> _Consegna A_: Ricopia alla lettera dal testo su Blanquita il passo che va da "Al resto del" a "merda, merda umana.".
> _Consegna B_: Nel testo su Blanquita, con quale nome si fa chiamare Carlitos?

Blanquita di Fernando Guzzano

  • Voto

Al resto del mondo non importa nulla di voi. Sono l’unica persona a cui importiate. Non siete nulla. Nessuno. Soltanto delinquenti, merda, merda umana.

Solo qui dentro siete ritenuti degli essere umani.

A volte c’è bisogno di un testimone chiave. Perché tutto abbia inizio, perché tutto finisca. E per esserlo, testimone chiave, è necessario essere candidi, bianchi come la neve, perché le tue parole sono lame e colui contro cui sono usate farà di tutto per rovinare il filo. Per renderti inoffensivo, se già non l’ha fatto. Blanquita, per la regia di Fernando Guzzano, corre nella categoria Orizzonti di Venezia e l’orizzonte è quello del Cile: laggiù, nella terra di giungle, ghiacci, Ande e deserti, per alcuni è possibile fare cose, per altri meno, perché «una cosa è dire che succedono cose terribili, un’altra è incolpare» e quindi è giusto giocare sporco, bisogna però essere capaci di giocarci con il fango perché da bianchi che si è, si rischia di rimanere sporcati. Da altri, da coloro che il sudicio lo conosco bene.

Padre Manuel aiuta coloro che vengono rigurgitati dalla strada, gli emarginati. Ha la pelle del viso bruciata, gli occhi sottili e vuole FATTI, NON PAROLE. Alcuni dei suoi ragazzi hanno visto l’inferno, magari di passaggio ma nell’attraversarlo hanno dovuto fare patti con i diavoli di turno, poco disposti al consenso. Carlitos, per esempio, sbatte la testa contro i muri e parla, parla di cosa gli facevano. Frustrate abusi coprofagia. Lui, l’Orso Bianco, come si fa chiamare, non è però un testimone affidabile per i procuratori: ufficialmente è instabile, ufficiosamente i diavoli lo hanno troppo segnato perché minimamente attendibile possa suonare. In effetti, non può che essere richiesta sanità mentale per giurare contro coloro che te l’hanno fatta perdere. È una sfortuna, ma fortuna è che lei, Blanquita, abbia passato lo stesso inferno e dalle fiamme ne sia uscita. Lei, Blanca o Blanquita, è il testimone chiave. Ed è veramente una fortuna perché lei ricorda tutto, ogni cosa, per filo e per segno, soprattutto i nomi. E c’è un senatore di mezzo, una persona per bene, così sostiene una collega di partito.

> _Dati forniti_:

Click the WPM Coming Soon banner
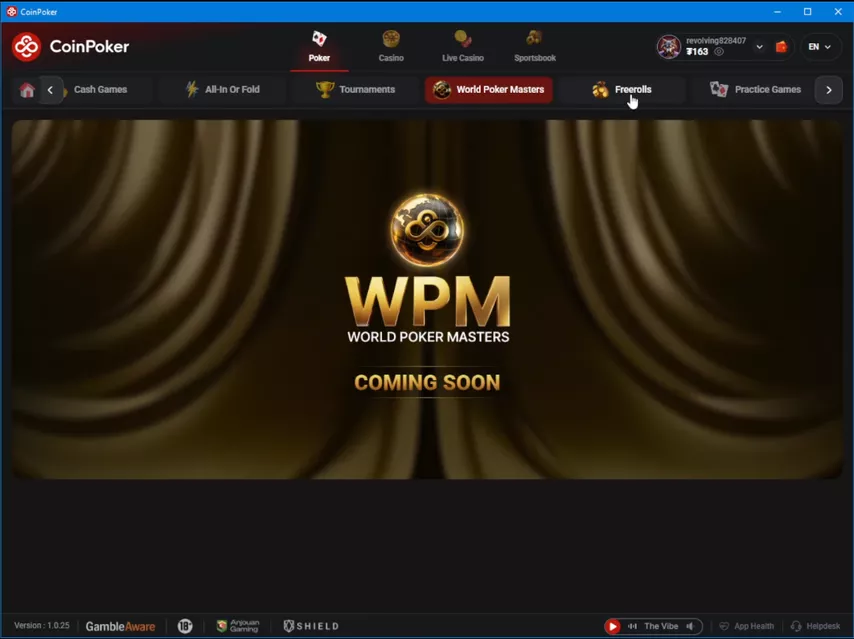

> _Risposta completa A_:
Al resto del mondo non importa nulla di voi. Sono l’unica persona a cui importiate. Non siete nulla. Nessuno. Soltanto delinquenti, merda, merda umana.

> _Risposta completa B_: Si fa chiamare l'Orso Bianco.